Greg Berry just posted a very interesting comment, touching on a question I've wrestled with.
"…lots of business and life happens off the internet (hard to believe, I
know), but even within the digital confines, there are so many
different planes of communications to track."
Probably the best example of this is your significant other or business partner. If you're often in the same room as them, you probably won't send them as many emails as a direct report who's in another office. If you rely on communication frequency for measuring closeness, you'll underrate those relationships. So how do you work around this problem?
Design your algorithms around the blindspot. Google's search results are nowhere near as good as a dedicated human researcher could produce, but that doesn't matter. They narrow it down to a couple of dozen sites you can manually check. A few bogus results or dubious rankings don't matter because they can easily be spotted and ignored. The equivalent for tools based on automated relationship analysis is giving users the option to edit the strength of relationships to correct the occasional mistake, and always giving people a chance to eyeball any decision before any action is taken by the system.

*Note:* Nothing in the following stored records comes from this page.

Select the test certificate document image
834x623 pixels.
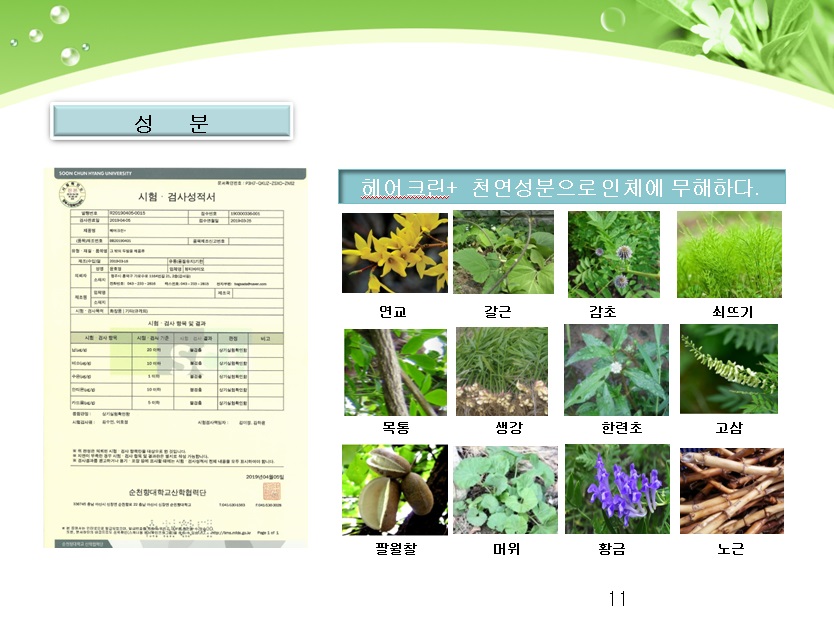point(175,357)
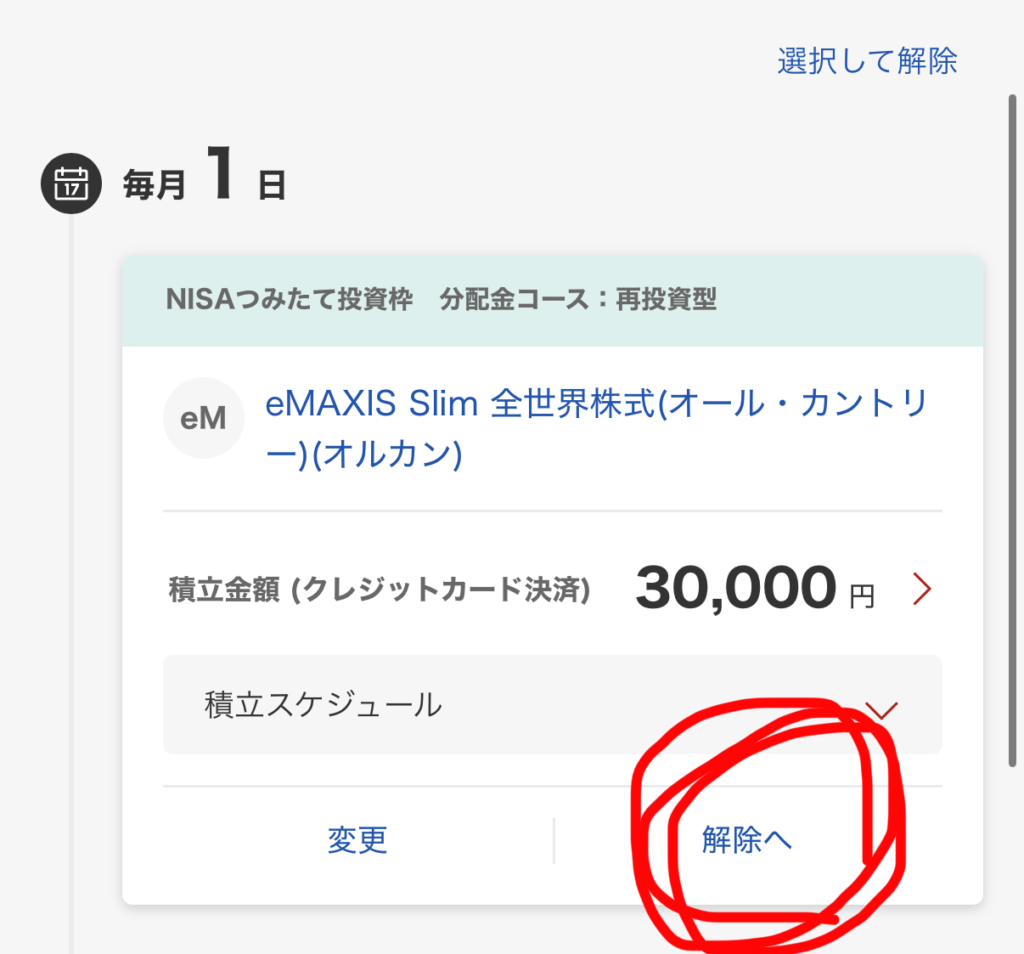Click the calendar icon beside 毎月1日

[x=70, y=184]
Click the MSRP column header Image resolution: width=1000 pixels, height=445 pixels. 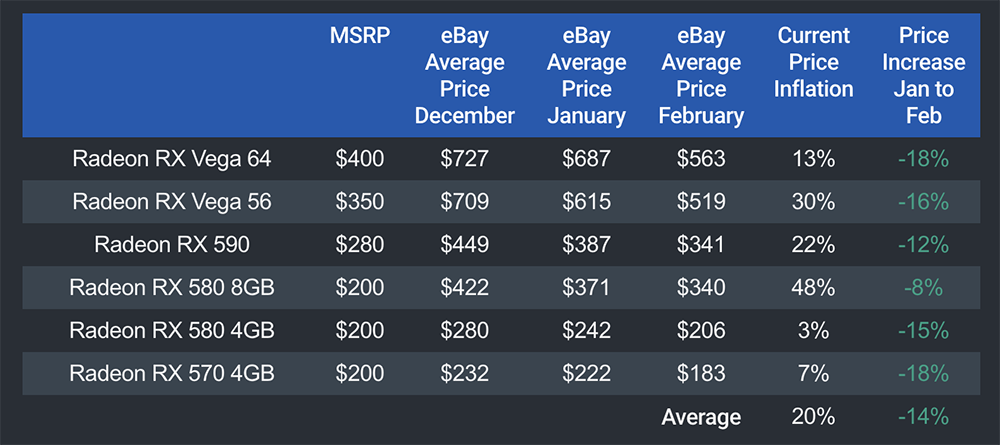click(x=359, y=37)
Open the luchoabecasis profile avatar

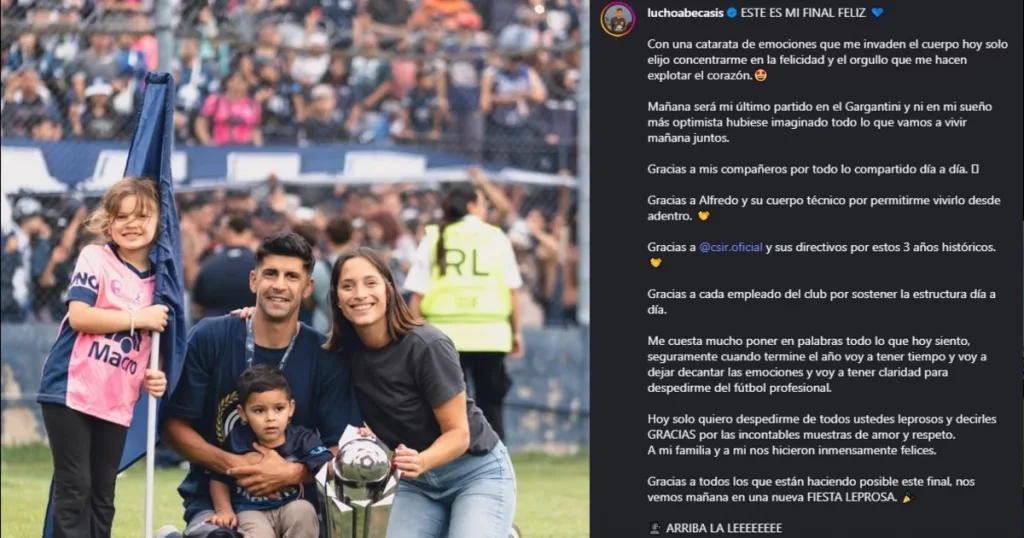tap(617, 20)
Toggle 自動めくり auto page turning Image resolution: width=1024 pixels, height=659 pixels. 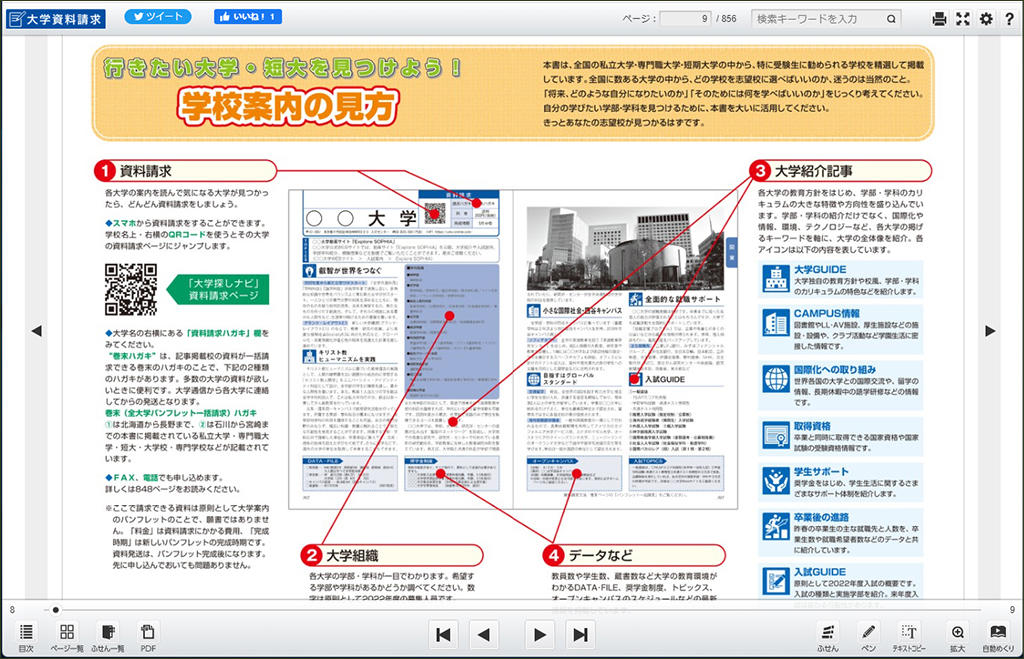pos(997,635)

Pick the right problem domain. I'm fascinated by applications in the business world because the relationships I needed the most help with are right in the sweet spot for email. I've sketched the graph above to show roughly the communication frequencies I've experienced. For different industries and generations the lines will shift and scale, but between Bob in accounting and your boss there's probably a lot of people you exchange a lot of mails with. Stick to problems related to those folks, and email frequency will be a good approximation to closeness.
Be realistic about the results. I think the Boulder Twits communication map is the best guide to the relationships in the local tech scene, but that's mostly because it's the only one. As Gregg says, different styles of communications heavily affect the results, even if you forget about the channels it's missing. Heavy Twitter users are far more likely to end up in the center of the graph than less prolific twits. Chris Wand is entirely missing because he's not on Twitter, even though he's heavily involved in the community. As we pull in more and more channels we'll be able to produce far better analysis, and do a lot of useful things, but we'll never capture all the fractal richness of relationships within our primate packs.